Prof. Lee made an invited talk @ PHM Asia Pacific 2017

Posted by ylee | News

20170713_110503 - 복사본

Prof. Lee made a presentation as an invited speaker at PHM Asia Pacific 2017
(7/12~7/15 @ Ramada Plaza Jeju Hotel, Jeju, Korea), with a title of Probabilistic
Fatigue Life Prognosis for Steel Railway Bridges after Local Inspection and Repair
.
(http://phmap.org/program/index.kin?gubun=1&sgubun=9)
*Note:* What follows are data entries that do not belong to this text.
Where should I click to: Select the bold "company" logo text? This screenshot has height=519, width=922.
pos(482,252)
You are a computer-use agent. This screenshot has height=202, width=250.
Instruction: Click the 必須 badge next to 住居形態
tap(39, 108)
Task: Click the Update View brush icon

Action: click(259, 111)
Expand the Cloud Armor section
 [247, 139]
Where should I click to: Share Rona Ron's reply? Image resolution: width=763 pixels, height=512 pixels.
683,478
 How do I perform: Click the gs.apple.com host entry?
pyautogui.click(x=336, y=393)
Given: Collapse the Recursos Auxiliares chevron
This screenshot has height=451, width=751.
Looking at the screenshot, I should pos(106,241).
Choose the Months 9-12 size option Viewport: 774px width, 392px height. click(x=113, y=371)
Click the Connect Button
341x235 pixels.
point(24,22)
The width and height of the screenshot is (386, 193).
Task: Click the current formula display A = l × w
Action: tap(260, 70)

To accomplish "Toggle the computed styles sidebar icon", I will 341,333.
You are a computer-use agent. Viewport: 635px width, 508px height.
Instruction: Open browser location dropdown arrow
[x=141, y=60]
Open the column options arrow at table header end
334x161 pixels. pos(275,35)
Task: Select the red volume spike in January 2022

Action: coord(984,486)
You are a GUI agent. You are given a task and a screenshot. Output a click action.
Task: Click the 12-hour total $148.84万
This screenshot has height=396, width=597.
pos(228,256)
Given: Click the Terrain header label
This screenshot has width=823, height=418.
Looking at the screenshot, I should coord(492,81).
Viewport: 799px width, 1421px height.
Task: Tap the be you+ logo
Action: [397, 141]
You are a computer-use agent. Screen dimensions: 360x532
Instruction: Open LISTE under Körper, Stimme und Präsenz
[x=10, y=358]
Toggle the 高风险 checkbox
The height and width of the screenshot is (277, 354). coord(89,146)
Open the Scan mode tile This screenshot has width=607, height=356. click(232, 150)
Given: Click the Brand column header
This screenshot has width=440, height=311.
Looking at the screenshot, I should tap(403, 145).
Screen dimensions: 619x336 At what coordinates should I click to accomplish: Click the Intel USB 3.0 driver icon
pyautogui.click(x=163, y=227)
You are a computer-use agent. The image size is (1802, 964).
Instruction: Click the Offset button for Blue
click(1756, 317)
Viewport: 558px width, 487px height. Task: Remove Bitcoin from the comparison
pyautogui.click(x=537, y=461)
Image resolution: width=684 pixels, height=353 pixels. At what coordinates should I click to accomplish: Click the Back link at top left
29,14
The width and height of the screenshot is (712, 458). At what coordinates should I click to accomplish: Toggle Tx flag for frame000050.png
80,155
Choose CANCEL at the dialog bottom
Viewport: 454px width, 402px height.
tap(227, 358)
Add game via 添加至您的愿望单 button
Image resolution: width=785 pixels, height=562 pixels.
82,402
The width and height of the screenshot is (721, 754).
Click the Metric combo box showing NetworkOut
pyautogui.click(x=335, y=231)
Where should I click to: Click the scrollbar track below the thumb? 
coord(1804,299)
The abstract is attached at the end, and Prof. Lee also served the conference
as a local committee member and an associate editor.

Abstract

Steel railway bridges are exposed to repeated train loads which often cause fatigue failure. Since railway bridges are critical nodes of a transportation network, they are designed and built to survive for a certain period of time against fatigue, but they may fail earlier than expected. To guarantee the target fatigue life of a steel railway bridge, bridge maintenance such as local inspection and repair should be properly provided, but it is a challenging task because there are various sources of uncertainty associated with aging bridges, train loads, environment, and maintenance work. For the optimal risk-based maintenance, it is thus essential to predict the probabilistic fatigue life of a steel railway bridge and to update the life prognosis information based on the results of local inspection and repair. Recently, a system reliability approach employing a series of limit-state function formulations was proposed to evaluate the fatigue failure risk of structural systems and to update the prior risk information of fatigue failure in various scenarios of inspection. However, the previously-proposed method can deal with a constant amplitude load only, and it cannot be applied to a railway bridge because it cannot take account of a cyclic load having varying amounts of amplitude which is the major loading pattern of train traffic. In addition, it is not feasible to update the prior risk information after repair of bridges. In this research, the system reliability approach is further developed so that it can handle a varying amplitude load and update the system-level risk of fatigue failure for railway bridges after inspection and repair. To demonstrate the proposed method, it is applied to a numerical example of a steel railway bridge, and the impacts of inspection and repair to the probabilistic fatigue life prognosis is discussed through parametric studies.